Окончил ремесленное. Одним из лучших. А судьба как была, так и осталась хуже злой мачехи: работы по специальности — нигде, хоть шаром покати…
На этом и обрывалась повесть «Путь из тьмы». А дальше что? Дед очень не любил, когда к нему приставали с расспросами. Но и я не хотел отступить и, пользуясь каждым удобным случаем, в наших с ним разговорах как бы случайно «подбрасывал» то один, то другой вопросик о том, что же было дальше.
И в конце концов узнал.
Не удалось злой мачехе-судьбе убить у недавнего ремесленника негаснущую мечту о дальнейшем образовании! В 1899 году, шестнадцатилетним подростком, он сдал вступительные экзамены и был зачислен в Паневежскую учительскую семинарию! Учился, отказывая себе во всем, благополучно дошел до последнего, выпускного класса. Но незадолго до окончания был с треском вышиблен из семинарии «за сомнения в религии» и за участие в работе кружка революционной молодежи!
Ничего, и это перетерпел. Значит, не зря жизнь обкатывала, учила терпению и упорству. Засел за учебники и сдал экстерном экзамены за полный курс семинарии, на аттестат учителя начальной школы.

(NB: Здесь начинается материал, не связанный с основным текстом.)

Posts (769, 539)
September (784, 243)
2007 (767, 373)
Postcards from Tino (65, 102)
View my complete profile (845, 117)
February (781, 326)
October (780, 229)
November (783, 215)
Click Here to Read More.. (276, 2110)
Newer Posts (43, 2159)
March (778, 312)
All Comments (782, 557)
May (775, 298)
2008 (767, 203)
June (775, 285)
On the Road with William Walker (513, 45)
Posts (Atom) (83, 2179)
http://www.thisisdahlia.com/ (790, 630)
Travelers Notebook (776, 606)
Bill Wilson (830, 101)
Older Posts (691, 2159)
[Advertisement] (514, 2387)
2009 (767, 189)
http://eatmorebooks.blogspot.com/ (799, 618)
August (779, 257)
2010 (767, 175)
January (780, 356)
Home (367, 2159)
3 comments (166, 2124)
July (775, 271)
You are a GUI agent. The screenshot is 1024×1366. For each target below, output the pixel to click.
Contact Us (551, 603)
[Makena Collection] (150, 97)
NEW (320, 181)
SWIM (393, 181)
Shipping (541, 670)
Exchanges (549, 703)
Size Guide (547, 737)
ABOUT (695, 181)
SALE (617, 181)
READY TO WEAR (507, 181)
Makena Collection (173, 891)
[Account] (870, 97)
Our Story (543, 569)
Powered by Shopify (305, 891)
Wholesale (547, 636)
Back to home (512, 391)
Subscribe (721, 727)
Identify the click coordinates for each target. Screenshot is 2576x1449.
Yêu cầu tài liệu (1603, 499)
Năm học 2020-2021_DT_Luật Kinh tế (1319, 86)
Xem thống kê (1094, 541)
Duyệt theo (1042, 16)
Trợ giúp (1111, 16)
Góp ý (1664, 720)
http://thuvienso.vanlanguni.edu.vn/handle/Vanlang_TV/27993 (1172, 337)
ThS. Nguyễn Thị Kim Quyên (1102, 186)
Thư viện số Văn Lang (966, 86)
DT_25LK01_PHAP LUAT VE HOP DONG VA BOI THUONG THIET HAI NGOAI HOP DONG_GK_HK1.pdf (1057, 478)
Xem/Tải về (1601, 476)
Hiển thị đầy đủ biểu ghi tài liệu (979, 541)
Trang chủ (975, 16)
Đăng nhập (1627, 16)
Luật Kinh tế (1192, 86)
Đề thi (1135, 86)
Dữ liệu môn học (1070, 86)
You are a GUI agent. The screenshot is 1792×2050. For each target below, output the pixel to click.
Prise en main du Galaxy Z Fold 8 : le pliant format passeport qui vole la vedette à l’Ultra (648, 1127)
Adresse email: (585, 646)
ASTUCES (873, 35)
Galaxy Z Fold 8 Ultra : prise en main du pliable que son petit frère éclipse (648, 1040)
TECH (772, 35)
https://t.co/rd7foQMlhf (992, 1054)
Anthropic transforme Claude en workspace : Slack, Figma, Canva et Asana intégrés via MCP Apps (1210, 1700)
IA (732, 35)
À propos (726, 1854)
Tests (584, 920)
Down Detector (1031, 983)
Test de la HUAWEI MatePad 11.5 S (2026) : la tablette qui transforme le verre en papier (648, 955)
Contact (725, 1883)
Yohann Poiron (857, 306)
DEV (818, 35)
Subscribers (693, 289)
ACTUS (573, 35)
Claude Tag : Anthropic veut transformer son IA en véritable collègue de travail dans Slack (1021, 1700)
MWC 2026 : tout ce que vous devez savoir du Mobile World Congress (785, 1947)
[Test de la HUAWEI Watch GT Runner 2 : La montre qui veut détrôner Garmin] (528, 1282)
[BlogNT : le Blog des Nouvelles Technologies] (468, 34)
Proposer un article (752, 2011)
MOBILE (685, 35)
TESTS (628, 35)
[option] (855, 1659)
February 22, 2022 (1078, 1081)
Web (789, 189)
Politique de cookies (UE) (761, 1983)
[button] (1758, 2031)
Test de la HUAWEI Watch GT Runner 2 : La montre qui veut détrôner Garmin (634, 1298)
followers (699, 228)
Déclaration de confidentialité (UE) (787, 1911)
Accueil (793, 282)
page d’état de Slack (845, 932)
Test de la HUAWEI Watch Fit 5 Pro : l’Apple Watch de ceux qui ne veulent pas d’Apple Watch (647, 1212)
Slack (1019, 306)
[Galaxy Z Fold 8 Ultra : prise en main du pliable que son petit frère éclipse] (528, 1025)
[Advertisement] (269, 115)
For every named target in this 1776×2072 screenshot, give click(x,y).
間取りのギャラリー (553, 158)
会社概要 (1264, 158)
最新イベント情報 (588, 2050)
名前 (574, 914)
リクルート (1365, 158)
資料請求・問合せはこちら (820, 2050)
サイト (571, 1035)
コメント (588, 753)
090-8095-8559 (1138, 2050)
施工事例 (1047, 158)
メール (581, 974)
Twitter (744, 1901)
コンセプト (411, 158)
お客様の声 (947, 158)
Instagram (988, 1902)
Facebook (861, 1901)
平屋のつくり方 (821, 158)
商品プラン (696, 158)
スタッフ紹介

Наконец-то вздохнул с облегчением: направили помощником учителя в местечко Новое Место, в Литву. Однако, оказалось, что направить можно, не возбраняется и детей учить, и в то же время бдительного ока начальства с бывшего крамольного семинариста спускать не следует. И не спускали. Настолько, что чуть было там, в Новом Месте, не арестовали за антисамодержавную крамолу. Спасли от ареста лишь революционные события 1905 года: постарались без лишнего шума спровадить из Литвы в Минскую губернию, в деревню Бытча, недалеко от Борисова. Там и продолжал Иван Михайлович учить грамоте деревенских ребят до тех пор, пока год спустя полиция не «накрыла» и не «замела» участников нелегального съезда учителей, организованного тоже учителем, Константином Михайловичем Мицкевичем. В ту пору и познакомились, и подружились они: будущий белорусский народный поэт Якуб Колас и будущий известный белорусский детский писатель Янка Мавр. Первый за организацию съезда угодил в тюрьму, второй, за участие в этом съезде, получил «волчий билет», лишавший его, «неблагонадежного», права преподавать в государственных школах.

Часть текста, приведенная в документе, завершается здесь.